Third, these initiatives provide an opportunity to impose obligations where they are most useful for alternative operators, and least burdensome to incumbents’ normal commercial activities. The Commission’s NGA recommendation of 2010 sets out the general principle of cost-oriented wholesale access to the networks of dominant operators, subject to certain exceptions.
When the right conditions are imposed by regulators (equivalence of input obligation, replicability test), and where there is a significant competitive constraint (from operators with cost-oriented access to the copper network in accordance with Commission guidance; or from other infrastructure-based competitors such as cable or LTE), I propose that NRAs need not apply cost orientation directly to NGA wholesale access products.
These issues are both important and complex: and it has required significant input from interested parties, and time for reflection, for me to reach these conclusions. But these recommendations will encourage operators to invest, strengthen competition across all networks, and allow alternative operators to compete on more than just price.
I will present these regulatory plans for validation by my colleagues in the College as soon as possible in the autumn, in the framework of my general review of how the Digital Agenda can become an even more focused strategy for digital growth for in Europe.
I want all industry players to receive the signal loud and clear – that they can invest profitably in the future connectivity of Europe, and compete on the basis of their investment.
Additional measures
These measures sit alongside a package of others that can, together, make Europe the connected continent. These include:
public support, whether from state aid by national or local authorities or EU funding such as the Connecting Europe Facility (CEF) or Structural Funds. Innovative financial instruments under the CEF can tip the balance, and “crowd in” other market investors. So the Commission’s CEF proposal and its review of the guidelines on State aid to broadband are vitally important to get a good policy mix.
Measures to reduce the costs of NGA roll-out. Later this year, I will bring forward a legislative proposal so that best practices from some regions are deployed EU-wide: like better re-use and sharing of duct infrastructure across sectors, and smoother permitting.
For rapid roll-out of 4G wireless networks I will continue to implement the Radio Spectrum Policy Programme. In particular, national governments need to provide sufficient spectrum, at prices which are not confiscatory.
Finally, we need to build a vibrant digital single market for online content, new services and applications, that draw people in to the benefits of faster internet access. Ultimately, it is consumer demand that will make investing in networks less risky and more profitable.

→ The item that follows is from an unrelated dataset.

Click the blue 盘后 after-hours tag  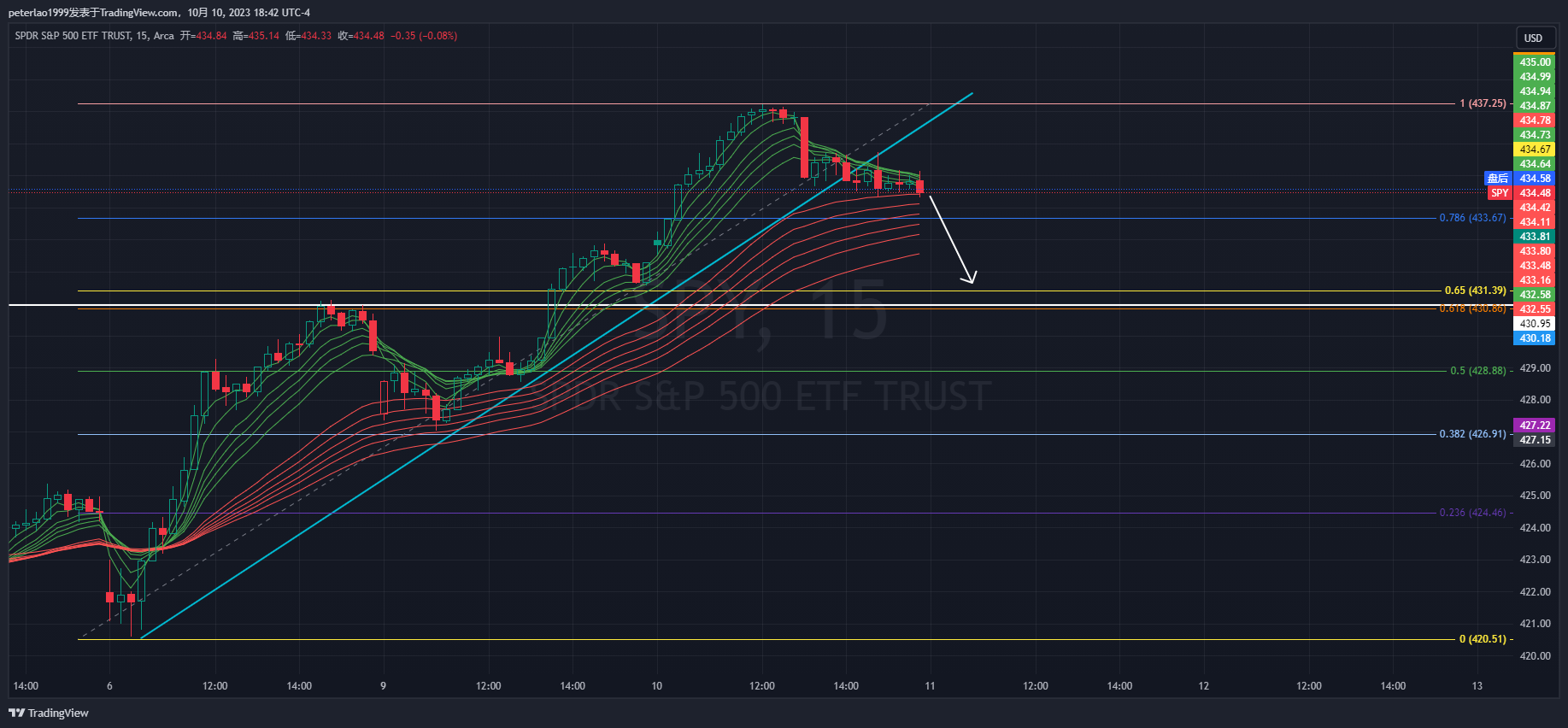point(1498,179)
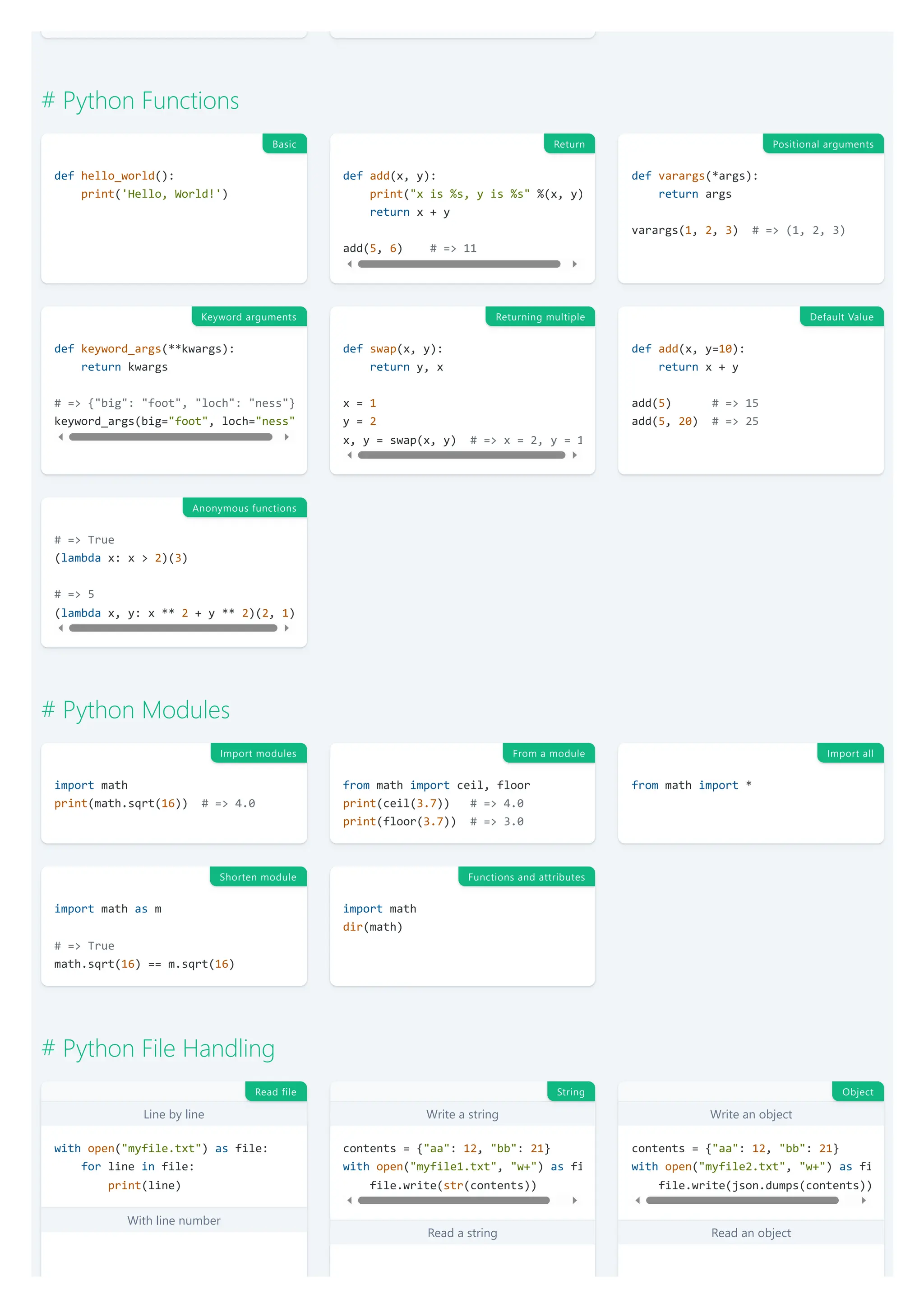Click the Python Modules section heading
Viewport: 924px width, 1308px height.
(146, 710)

Yesterday’s proposal on multi-territorial copyright licensing (IP/12/772) is the first step in a more general review of how our copyright rules work in the digital age. We already have ambitious legislative proposals on data protection, online dispute resolution, online sales contract terms and electronic ID; and will soon adopt a strategy for cloud computing, initiatives on online payments and the eCommerce Directive, policy work on Connected TV, guidance on net neutrality, legislation on network security and much more.